PROVIDED DATA
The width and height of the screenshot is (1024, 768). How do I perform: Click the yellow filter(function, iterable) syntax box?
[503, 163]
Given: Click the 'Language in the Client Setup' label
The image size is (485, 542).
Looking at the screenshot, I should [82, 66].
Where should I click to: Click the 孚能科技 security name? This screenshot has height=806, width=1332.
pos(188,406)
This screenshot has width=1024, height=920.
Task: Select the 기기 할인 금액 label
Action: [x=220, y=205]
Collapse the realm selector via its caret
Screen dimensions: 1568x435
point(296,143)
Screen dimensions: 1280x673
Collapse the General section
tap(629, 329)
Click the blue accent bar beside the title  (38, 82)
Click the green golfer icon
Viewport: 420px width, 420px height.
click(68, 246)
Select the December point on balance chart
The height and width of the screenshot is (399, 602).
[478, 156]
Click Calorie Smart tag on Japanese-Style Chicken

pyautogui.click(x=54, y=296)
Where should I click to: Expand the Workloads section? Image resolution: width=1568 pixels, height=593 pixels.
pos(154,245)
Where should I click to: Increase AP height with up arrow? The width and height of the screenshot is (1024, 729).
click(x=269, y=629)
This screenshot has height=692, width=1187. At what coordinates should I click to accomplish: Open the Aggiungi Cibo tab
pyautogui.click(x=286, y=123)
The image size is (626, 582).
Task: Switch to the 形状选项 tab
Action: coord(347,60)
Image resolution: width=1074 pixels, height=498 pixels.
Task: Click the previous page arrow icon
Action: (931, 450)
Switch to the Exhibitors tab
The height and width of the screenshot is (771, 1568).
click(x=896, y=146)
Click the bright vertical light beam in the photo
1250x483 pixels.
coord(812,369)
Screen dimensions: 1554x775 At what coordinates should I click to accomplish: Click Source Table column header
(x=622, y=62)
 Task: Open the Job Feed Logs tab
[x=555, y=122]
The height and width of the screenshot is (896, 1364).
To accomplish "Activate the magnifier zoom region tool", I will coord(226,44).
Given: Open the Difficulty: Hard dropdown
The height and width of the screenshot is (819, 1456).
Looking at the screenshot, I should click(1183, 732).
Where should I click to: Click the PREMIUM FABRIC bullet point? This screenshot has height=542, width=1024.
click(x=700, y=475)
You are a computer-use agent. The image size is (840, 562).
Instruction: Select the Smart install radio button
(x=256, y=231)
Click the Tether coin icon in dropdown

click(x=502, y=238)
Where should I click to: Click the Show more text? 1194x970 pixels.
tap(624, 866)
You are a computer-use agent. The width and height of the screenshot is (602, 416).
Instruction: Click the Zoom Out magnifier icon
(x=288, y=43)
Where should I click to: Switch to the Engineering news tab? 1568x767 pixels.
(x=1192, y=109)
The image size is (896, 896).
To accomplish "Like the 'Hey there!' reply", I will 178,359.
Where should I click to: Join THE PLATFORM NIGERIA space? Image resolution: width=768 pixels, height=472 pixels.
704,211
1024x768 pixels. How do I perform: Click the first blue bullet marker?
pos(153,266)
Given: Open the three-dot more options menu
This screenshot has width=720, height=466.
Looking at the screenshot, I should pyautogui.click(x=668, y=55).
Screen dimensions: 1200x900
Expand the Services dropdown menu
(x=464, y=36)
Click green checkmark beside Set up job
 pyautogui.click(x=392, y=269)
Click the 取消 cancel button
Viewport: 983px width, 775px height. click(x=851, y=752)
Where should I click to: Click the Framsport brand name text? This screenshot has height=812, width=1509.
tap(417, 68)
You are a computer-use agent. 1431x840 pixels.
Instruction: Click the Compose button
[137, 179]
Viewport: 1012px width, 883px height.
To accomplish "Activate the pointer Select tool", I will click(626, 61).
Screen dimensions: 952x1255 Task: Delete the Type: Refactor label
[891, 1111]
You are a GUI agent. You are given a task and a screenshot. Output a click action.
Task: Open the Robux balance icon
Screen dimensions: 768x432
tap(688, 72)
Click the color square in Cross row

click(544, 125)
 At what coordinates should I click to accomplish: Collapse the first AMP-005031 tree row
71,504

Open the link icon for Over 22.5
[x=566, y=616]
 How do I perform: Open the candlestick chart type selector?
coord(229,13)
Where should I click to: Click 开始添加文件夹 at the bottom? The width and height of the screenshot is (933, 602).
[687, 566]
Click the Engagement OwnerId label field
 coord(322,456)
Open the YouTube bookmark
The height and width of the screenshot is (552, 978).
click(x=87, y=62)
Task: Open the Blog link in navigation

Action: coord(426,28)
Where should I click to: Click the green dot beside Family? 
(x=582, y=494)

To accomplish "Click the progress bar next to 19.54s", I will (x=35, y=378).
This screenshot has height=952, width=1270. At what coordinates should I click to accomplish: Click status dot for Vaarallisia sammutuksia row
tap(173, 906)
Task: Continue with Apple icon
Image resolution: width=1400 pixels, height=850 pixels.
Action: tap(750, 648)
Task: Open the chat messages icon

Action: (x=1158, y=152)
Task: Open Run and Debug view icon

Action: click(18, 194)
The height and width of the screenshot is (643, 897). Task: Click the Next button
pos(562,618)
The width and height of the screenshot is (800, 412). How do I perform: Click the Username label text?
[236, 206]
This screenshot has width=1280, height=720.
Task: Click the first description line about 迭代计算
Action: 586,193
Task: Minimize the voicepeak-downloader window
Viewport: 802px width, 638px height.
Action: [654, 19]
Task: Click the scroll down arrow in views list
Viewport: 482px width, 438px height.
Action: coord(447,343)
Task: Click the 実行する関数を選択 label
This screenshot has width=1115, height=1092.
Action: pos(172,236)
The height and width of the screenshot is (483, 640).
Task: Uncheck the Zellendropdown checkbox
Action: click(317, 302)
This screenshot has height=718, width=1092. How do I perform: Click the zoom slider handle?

WORK TO COMPLETE
Looking at the entries above, work out how many lines contain the word "agent", then reply with only that figure.

TASK OUTPUT
4